A related issue for businesses is premises liability. This relates to the occupiers of a property, such as retailers; not to the owners of the property. As business owner, the occupier of a property owes a duty to its business invitees — customers — to maintain its premises in a reasonably safe condition, Lamber explains. In the surge he expects to see in negligence claims, he says, “Personal injury lawyers evaluating whether they can file a claim will be analyzing if they have a negligence claim or premises liability claim or both. To whom is the duty owed, and by whom?”

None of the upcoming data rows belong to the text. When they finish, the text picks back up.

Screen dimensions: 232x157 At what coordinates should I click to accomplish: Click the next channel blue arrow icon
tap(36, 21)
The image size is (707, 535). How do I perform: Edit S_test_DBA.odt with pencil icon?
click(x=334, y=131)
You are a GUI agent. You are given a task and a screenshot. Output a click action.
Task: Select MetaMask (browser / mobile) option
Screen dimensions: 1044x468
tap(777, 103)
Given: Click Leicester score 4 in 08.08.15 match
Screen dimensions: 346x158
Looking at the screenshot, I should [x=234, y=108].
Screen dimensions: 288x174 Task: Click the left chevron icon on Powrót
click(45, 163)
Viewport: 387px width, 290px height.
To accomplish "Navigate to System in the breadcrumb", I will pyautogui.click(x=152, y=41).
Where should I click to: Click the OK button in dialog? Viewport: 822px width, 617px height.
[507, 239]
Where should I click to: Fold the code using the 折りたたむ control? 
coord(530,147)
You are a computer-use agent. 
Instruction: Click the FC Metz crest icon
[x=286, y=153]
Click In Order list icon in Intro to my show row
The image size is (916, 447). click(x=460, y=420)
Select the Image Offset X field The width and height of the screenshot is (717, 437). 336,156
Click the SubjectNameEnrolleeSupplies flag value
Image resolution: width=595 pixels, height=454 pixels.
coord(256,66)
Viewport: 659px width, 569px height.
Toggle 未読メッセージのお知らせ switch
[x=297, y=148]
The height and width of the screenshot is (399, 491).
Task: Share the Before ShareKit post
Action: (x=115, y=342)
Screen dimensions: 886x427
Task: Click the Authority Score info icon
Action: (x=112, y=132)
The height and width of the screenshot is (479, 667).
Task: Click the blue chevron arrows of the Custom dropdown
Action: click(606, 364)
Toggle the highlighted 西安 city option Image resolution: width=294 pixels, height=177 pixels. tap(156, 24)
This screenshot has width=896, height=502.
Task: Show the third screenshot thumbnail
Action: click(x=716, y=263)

Claimants must prove that the condition of the property caused them to contract the virus, which faces the same hurdles as with the negligence issue discussed above, Lamber notes. “Key for businesses is to show they are taking all reasonable precaution.” Businesses should follow CDC and OSHA guidelines and those of the Arizona Department of Health Services. Claims will involve the facts of specific circumstances as well as an evaluation of nuances such as whether the guidelines are required or recommendations.

Negligence claims by employees fall into a different category. Rather than a civil claim, these would be workers’ compensation claims. Employees’ exposure is greater than that of customers; as a worker’s comp claim, though, the remedy is more limited. Employees cannot sue for pain and suffering, but can claim compensation for a percentage of wages lost due to having to be out of work. Another important difference between civil and workers’ comp claims, Lamber explains, is the burden of proof shifts from the individual having to prove negligence by the business to the business having to prove it was not negligent. Lamber points to what happened in California the very day before our interview: “Governor Newsome created an executive order creating a rebuttable presumption for essential workers — that if they contract COVID19 then they contracted it at work.” While Arizona does not place this presumption on businesses at this time, it’s important to note that, in taking this action, California is joining a growing number of states that do.